Dabei hätten ihnen die verheerenden Streiks in den Jahren 1970 und 1976, die durch vergleichbare Preiserhöhungen ausgelöst worden waren, eine Lehre sein können. Zumal Gierek selbst erst nach Niederschlagung des Arbeiteraufstandes vom Dezember 1970 mit offiziell 45 Toten und Tausenden Verletzten zum starken Mann der Volksrepublik hatte aufsteigen können. Und der Aufstand vom Juni 1976 war erstmals nicht nur von Arbeitern, sondern auch von mit ihnen verbündeten oppositionellen Intellektuellen getragen worden – wodurch seine politische Sprengkraft deutlich erhöht wurde.
Obwohl auch dieser zweite Aufstand von der Staatsmacht brutal erstickt werden konnte, blieb er nicht folgenlos. Weil sich daraus unter Führung der Intellektuellen im Juli 1976 die Bildung eines „Komitees zur Verteidigung der Arbeiter" ergab, das ein Jahr später in „Komitee für gesellschaftliche Selbstverteidigung" umbenannt wurde. Zusätzlich wurde ab September 1977 die ein- bis zweimal monatlich erscheinende Untergrund-Flugschrift „Robotnik" (zu Deutsch: „Der Arbeiter") verbreitet.
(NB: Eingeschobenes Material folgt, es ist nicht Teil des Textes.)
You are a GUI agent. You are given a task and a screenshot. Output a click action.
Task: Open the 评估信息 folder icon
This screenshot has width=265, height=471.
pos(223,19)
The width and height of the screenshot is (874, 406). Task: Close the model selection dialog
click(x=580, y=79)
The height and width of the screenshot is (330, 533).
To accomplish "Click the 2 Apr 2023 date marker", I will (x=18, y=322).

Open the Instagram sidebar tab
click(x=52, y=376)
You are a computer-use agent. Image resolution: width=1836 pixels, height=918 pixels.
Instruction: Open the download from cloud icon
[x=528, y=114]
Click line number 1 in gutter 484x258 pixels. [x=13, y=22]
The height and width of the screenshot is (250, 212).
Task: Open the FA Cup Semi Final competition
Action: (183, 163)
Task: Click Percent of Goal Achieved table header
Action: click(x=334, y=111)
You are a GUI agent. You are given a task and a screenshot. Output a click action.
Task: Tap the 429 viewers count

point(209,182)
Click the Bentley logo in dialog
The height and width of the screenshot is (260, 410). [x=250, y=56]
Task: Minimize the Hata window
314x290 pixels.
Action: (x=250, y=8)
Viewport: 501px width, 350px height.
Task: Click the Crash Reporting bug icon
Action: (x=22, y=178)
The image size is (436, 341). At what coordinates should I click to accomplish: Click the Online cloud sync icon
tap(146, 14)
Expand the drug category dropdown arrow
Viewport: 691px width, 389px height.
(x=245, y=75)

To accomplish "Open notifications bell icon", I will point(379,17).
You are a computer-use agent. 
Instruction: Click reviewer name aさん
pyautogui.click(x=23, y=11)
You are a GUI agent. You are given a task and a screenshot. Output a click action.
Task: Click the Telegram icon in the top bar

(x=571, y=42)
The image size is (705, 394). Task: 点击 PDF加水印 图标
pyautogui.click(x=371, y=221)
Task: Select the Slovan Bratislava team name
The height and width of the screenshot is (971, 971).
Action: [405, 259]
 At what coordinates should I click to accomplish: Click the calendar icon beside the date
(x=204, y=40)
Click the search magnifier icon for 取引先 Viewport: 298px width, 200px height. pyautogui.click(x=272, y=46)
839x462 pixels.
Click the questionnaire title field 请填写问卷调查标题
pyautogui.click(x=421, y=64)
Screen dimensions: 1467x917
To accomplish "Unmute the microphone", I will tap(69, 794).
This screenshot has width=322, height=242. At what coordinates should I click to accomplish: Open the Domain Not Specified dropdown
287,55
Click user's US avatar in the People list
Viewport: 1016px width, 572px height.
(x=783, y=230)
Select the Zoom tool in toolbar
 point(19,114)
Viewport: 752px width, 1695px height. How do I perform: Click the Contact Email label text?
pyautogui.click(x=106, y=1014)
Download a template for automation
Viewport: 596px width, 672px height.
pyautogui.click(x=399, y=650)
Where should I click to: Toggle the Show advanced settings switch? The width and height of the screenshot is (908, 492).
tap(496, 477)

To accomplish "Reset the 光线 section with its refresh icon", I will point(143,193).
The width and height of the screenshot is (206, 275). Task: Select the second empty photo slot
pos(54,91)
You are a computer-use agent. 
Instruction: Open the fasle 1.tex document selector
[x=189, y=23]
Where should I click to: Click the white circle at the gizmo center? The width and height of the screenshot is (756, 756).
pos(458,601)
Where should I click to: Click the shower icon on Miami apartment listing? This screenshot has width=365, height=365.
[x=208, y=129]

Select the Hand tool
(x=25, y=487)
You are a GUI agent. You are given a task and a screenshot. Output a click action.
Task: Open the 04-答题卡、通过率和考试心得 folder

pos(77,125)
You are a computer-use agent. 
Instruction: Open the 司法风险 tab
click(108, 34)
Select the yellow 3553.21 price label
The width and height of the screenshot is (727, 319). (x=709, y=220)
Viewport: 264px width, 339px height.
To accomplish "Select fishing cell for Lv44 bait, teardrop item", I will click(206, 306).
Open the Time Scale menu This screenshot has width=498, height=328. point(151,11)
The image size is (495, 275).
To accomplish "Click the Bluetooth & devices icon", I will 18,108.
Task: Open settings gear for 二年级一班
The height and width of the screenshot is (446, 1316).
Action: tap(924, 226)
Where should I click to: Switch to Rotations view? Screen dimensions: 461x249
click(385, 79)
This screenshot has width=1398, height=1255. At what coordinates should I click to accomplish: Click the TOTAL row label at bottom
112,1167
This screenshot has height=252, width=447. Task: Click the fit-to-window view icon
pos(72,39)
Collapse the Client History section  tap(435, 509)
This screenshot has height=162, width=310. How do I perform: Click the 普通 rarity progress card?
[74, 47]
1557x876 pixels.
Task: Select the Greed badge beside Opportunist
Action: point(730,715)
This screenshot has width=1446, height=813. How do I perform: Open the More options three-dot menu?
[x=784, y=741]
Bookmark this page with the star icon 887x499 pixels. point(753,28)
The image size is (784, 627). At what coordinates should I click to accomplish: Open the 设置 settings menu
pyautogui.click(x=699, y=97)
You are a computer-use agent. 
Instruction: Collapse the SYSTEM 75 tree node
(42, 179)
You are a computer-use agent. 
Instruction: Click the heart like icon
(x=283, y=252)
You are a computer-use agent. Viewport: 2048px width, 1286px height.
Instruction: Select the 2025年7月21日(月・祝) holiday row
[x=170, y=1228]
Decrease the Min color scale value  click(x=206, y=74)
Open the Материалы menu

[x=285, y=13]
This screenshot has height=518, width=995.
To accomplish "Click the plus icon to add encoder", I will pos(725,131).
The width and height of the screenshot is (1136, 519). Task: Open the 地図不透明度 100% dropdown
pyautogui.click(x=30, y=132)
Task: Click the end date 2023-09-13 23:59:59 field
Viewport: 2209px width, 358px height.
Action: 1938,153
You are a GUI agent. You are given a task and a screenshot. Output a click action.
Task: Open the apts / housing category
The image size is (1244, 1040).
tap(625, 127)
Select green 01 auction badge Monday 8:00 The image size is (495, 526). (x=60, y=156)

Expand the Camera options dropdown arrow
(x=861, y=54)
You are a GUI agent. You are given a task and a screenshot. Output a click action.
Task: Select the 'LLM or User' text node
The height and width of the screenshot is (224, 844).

Und ab 1978 kam es zur Gründung illegaler freier Gewerkschaften, beispielsweise der Freien Gewerkschaft des Küstengebiets. Dort engagierte sich der damals landesweit noch unbekannte, aber wegen seiner rhetorischen Fähigkeiten in der Region Danzig schon hochgeschätzte Lech Walesa. Er hatte seinen Job als Elektromonteur auf der Danziger Leninwerft bereits 1976 wegen seiner gewerkschaftlichen Aktivitäten verloren.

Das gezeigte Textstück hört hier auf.